- **Stated problem**: Could you revise the records below so that "At what coordinates should I click to accomplish" becomes "Which point should I click to complete" everywhere it occurs, leaving all else unchanged?

<<<<

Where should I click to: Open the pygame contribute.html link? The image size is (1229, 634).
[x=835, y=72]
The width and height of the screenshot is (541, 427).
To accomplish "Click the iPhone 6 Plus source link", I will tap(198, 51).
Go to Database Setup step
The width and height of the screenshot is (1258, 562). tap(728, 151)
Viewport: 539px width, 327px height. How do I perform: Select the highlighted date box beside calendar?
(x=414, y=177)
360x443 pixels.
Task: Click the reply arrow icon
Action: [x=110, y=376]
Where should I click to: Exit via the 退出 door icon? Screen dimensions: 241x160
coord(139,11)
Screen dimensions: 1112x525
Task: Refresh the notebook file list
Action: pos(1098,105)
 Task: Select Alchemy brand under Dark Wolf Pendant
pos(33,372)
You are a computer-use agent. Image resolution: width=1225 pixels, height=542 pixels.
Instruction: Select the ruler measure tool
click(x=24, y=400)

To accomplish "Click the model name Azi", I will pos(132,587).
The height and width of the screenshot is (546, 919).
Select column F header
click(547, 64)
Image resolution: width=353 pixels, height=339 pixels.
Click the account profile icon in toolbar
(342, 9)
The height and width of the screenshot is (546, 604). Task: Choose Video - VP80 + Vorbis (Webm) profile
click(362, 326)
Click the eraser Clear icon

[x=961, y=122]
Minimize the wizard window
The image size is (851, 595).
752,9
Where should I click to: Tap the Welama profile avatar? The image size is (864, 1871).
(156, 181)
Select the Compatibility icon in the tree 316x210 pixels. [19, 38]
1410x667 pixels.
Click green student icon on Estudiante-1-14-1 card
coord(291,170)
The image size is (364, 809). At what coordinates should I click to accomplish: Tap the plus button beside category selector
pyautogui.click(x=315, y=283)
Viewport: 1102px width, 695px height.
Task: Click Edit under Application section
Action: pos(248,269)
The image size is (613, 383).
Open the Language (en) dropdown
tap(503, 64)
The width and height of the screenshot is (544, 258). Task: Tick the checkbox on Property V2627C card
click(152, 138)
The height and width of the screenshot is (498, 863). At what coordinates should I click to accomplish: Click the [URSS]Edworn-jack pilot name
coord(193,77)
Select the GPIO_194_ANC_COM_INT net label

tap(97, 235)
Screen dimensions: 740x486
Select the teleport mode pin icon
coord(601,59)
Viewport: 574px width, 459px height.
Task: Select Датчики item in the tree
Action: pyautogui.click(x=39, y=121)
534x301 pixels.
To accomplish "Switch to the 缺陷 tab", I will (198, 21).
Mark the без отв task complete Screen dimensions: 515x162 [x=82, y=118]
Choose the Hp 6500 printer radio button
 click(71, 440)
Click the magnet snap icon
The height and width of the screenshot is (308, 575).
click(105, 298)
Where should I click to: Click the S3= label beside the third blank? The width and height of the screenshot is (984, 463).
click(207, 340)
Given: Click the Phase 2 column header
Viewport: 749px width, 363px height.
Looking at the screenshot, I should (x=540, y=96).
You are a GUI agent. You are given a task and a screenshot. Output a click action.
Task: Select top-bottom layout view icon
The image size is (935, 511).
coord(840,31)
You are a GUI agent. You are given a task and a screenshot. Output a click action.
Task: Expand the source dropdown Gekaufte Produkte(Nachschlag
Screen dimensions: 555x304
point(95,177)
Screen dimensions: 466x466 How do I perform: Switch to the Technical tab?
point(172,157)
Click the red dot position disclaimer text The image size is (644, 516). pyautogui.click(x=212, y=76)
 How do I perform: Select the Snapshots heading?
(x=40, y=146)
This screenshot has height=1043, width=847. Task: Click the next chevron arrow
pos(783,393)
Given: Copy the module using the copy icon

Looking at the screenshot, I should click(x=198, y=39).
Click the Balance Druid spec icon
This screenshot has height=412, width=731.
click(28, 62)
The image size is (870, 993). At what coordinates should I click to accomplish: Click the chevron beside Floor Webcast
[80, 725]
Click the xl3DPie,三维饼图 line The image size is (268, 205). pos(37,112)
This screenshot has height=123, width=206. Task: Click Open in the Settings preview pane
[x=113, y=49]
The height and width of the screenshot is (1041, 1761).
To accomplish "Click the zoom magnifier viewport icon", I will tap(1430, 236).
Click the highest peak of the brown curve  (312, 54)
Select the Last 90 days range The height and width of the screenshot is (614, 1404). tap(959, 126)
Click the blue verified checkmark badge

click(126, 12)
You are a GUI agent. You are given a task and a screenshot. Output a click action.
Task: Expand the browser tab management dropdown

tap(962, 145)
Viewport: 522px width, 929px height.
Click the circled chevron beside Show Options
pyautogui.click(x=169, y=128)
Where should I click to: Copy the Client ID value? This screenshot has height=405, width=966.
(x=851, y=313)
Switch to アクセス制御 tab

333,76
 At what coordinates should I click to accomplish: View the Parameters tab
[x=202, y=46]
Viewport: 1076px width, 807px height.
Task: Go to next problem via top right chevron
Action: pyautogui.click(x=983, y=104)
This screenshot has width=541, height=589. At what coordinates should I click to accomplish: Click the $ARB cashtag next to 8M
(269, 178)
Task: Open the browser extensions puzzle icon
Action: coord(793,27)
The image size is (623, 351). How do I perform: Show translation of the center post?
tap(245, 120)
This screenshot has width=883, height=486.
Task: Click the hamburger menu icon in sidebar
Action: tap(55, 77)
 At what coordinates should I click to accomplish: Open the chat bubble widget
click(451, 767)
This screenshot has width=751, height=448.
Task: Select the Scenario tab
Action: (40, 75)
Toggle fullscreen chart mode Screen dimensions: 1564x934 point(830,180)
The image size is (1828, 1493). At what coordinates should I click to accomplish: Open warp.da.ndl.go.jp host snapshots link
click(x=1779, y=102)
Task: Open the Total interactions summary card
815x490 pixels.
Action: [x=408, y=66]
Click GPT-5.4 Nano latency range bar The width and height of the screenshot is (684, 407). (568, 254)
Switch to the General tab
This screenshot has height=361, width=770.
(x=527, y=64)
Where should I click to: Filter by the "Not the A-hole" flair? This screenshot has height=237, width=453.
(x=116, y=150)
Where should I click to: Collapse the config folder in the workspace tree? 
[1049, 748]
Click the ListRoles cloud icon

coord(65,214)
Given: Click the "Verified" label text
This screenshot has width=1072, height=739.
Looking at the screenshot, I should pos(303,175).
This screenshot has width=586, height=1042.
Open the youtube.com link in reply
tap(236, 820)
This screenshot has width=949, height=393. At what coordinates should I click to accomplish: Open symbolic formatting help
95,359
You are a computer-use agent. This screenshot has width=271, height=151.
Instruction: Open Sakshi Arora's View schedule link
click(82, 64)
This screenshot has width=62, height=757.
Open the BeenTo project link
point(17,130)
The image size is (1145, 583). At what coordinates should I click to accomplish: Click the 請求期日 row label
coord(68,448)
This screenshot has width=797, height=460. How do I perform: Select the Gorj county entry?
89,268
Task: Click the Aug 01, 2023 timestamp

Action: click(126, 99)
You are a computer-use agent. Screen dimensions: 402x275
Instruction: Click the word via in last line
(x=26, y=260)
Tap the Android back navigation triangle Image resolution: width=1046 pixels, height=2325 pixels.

>>>>

- **Correct result**:
Where should I click to: Open the pygame contribute.html link? The image size is (1229, 634).
[x=835, y=72]
The width and height of the screenshot is (541, 427).
To accomplish "Click the iPhone 6 Plus source link", I will tap(198, 51).
Go to Database Setup step
The width and height of the screenshot is (1258, 562). tap(728, 151)
Viewport: 539px width, 327px height. How do I perform: Select the highlighted date box beside calendar?
(x=414, y=177)
360x443 pixels.
Task: Click the reply arrow icon
Action: [x=110, y=376]
Where should I click to: Exit via the 退出 door icon? Screen dimensions: 241x160
coord(139,11)
Screen dimensions: 1112x525
Task: Refresh the notebook file list
Action: pos(1098,105)
 Task: Select Alchemy brand under Dark Wolf Pendant
pos(33,372)
You are a computer-use agent. Image resolution: width=1225 pixels, height=542 pixels.
Instruction: Select the ruler measure tool
click(x=24, y=400)

To accomplish "Click the model name Azi", I will pos(132,587).
The height and width of the screenshot is (546, 919).
Select column F header
click(547, 64)
Image resolution: width=353 pixels, height=339 pixels.
Click the account profile icon in toolbar
(342, 9)
The height and width of the screenshot is (546, 604). Task: Choose Video - VP80 + Vorbis (Webm) profile
click(362, 326)
Click the eraser Clear icon

[x=961, y=122]
Minimize the wizard window
The image size is (851, 595).
752,9
Where should I click to: Tap the Welama profile avatar? The image size is (864, 1871).
(156, 181)
Select the Compatibility icon in the tree 316x210 pixels. [19, 38]
1410x667 pixels.
Click green student icon on Estudiante-1-14-1 card
coord(291,170)
The image size is (364, 809). Which point should I click to complete: Tap the plus button beside category selector
pyautogui.click(x=315, y=283)
Viewport: 1102px width, 695px height.
Task: Click Edit under Application section
Action: pos(248,269)
The image size is (613, 383).
Open the Language (en) dropdown
tap(503, 64)
The width and height of the screenshot is (544, 258). Task: Tick the checkbox on Property V2627C card
click(152, 138)
The height and width of the screenshot is (498, 863). Which point should I click to complete: Click the [URSS]Edworn-jack pilot name
coord(193,77)
Select the GPIO_194_ANC_COM_INT net label

tap(97, 235)
Screen dimensions: 740x486
Select the teleport mode pin icon
coord(601,59)
Viewport: 574px width, 459px height.
Task: Select Датчики item in the tree
Action: pyautogui.click(x=39, y=121)
534x301 pixels.
To accomplish "Switch to the 缺陷 tab", I will (198, 21).
Mark the без отв task complete Screen dimensions: 515x162 [x=82, y=118]
Choose the Hp 6500 printer radio button
 click(71, 440)
Click the magnet snap icon
The height and width of the screenshot is (308, 575).
click(105, 298)
Where should I click to: Click the S3= label beside the third blank? The width and height of the screenshot is (984, 463).
click(207, 340)
Given: Click the Phase 2 column header
Viewport: 749px width, 363px height.
Looking at the screenshot, I should (x=540, y=96).
You are a GUI agent. You are given a task and a screenshot. Output a click action.
Task: Select top-bottom layout view icon
The image size is (935, 511).
coord(840,31)
You are a GUI agent. You are given a task and a screenshot. Output a click action.
Task: Expand the source dropdown Gekaufte Produkte(Nachschlag
Screen dimensions: 555x304
point(95,177)
Screen dimensions: 466x466 How do I perform: Switch to the Technical tab?
point(172,157)
Click the red dot position disclaimer text The image size is (644, 516). pyautogui.click(x=212, y=76)
 How do I perform: Select the Snapshots heading?
(x=40, y=146)
This screenshot has height=1043, width=847. Task: Click the next chevron arrow
pos(783,393)
Given: Copy the module using the copy icon

Looking at the screenshot, I should click(x=198, y=39).
Click the Balance Druid spec icon
This screenshot has height=412, width=731.
click(28, 62)
The image size is (870, 993). Which point should I click to complete: Click the chevron beside Floor Webcast
[80, 725]
Click the xl3DPie,三维饼图 line The image size is (268, 205). pos(37,112)
This screenshot has height=123, width=206. Task: Click Open in the Settings preview pane
[x=113, y=49]
The height and width of the screenshot is (1041, 1761).
To accomplish "Click the zoom magnifier viewport icon", I will tap(1430, 236).
Click the highest peak of the brown curve  (312, 54)
Select the Last 90 days range The height and width of the screenshot is (614, 1404). tap(959, 126)
Click the blue verified checkmark badge

click(126, 12)
You are a GUI agent. You are given a task and a screenshot. Output a click action.
Task: Expand the browser tab management dropdown

tap(962, 145)
Viewport: 522px width, 929px height.
Click the circled chevron beside Show Options
pyautogui.click(x=169, y=128)
Where should I click to: Copy the Client ID value? This screenshot has height=405, width=966.
(x=851, y=313)
Switch to アクセス制御 tab

333,76
 Which point should I click to complete: View the Parameters tab
[x=202, y=46]
Viewport: 1076px width, 807px height.
Task: Go to next problem via top right chevron
Action: pyautogui.click(x=983, y=104)
This screenshot has width=541, height=589. Which point should I click to complete: Click the $ARB cashtag next to 8M
(269, 178)
Task: Open the browser extensions puzzle icon
Action: coord(793,27)
The image size is (623, 351). How do I perform: Show translation of the center post?
tap(245, 120)
This screenshot has width=883, height=486.
Task: Click the hamburger menu icon in sidebar
Action: tap(55, 77)
 Which point should I click to complete: Open the chat bubble widget
click(451, 767)
This screenshot has width=751, height=448.
Task: Select the Scenario tab
Action: (40, 75)
Toggle fullscreen chart mode Screen dimensions: 1564x934 point(830,180)
The image size is (1828, 1493). Which point should I click to complete: Open warp.da.ndl.go.jp host snapshots link
click(x=1779, y=102)
Task: Open the Total interactions summary card
815x490 pixels.
Action: [x=408, y=66]
Click GPT-5.4 Nano latency range bar The width and height of the screenshot is (684, 407). (568, 254)
Switch to the General tab
This screenshot has height=361, width=770.
(x=527, y=64)
Where should I click to: Filter by the "Not the A-hole" flair? This screenshot has height=237, width=453.
(x=116, y=150)
Where should I click to: Collapse the config folder in the workspace tree? 
[1049, 748]
Click the ListRoles cloud icon

coord(65,214)
Given: Click the "Verified" label text
This screenshot has width=1072, height=739.
Looking at the screenshot, I should pos(303,175).
This screenshot has width=586, height=1042.
Open the youtube.com link in reply
tap(236, 820)
This screenshot has width=949, height=393. Which point should I click to complete: Open symbolic formatting help
95,359
You are a computer-use agent. This screenshot has width=271, height=151.
Instruction: Open Sakshi Arora's View schedule link
click(82, 64)
This screenshot has width=62, height=757.
Open the BeenTo project link
point(17,130)
The image size is (1145, 583). Which point should I click to complete: Click the 請求期日 row label
coord(68,448)
This screenshot has width=797, height=460. How do I perform: Select the Gorj county entry?
89,268
Task: Click the Aug 01, 2023 timestamp

Action: click(126, 99)
You are a computer-use agent. Screen dimensions: 402x275
Instruction: Click the word via in last line
(x=26, y=260)
Tap the Android back navigation triangle Image resolution: width=1046 pixels, height=2325 pixels.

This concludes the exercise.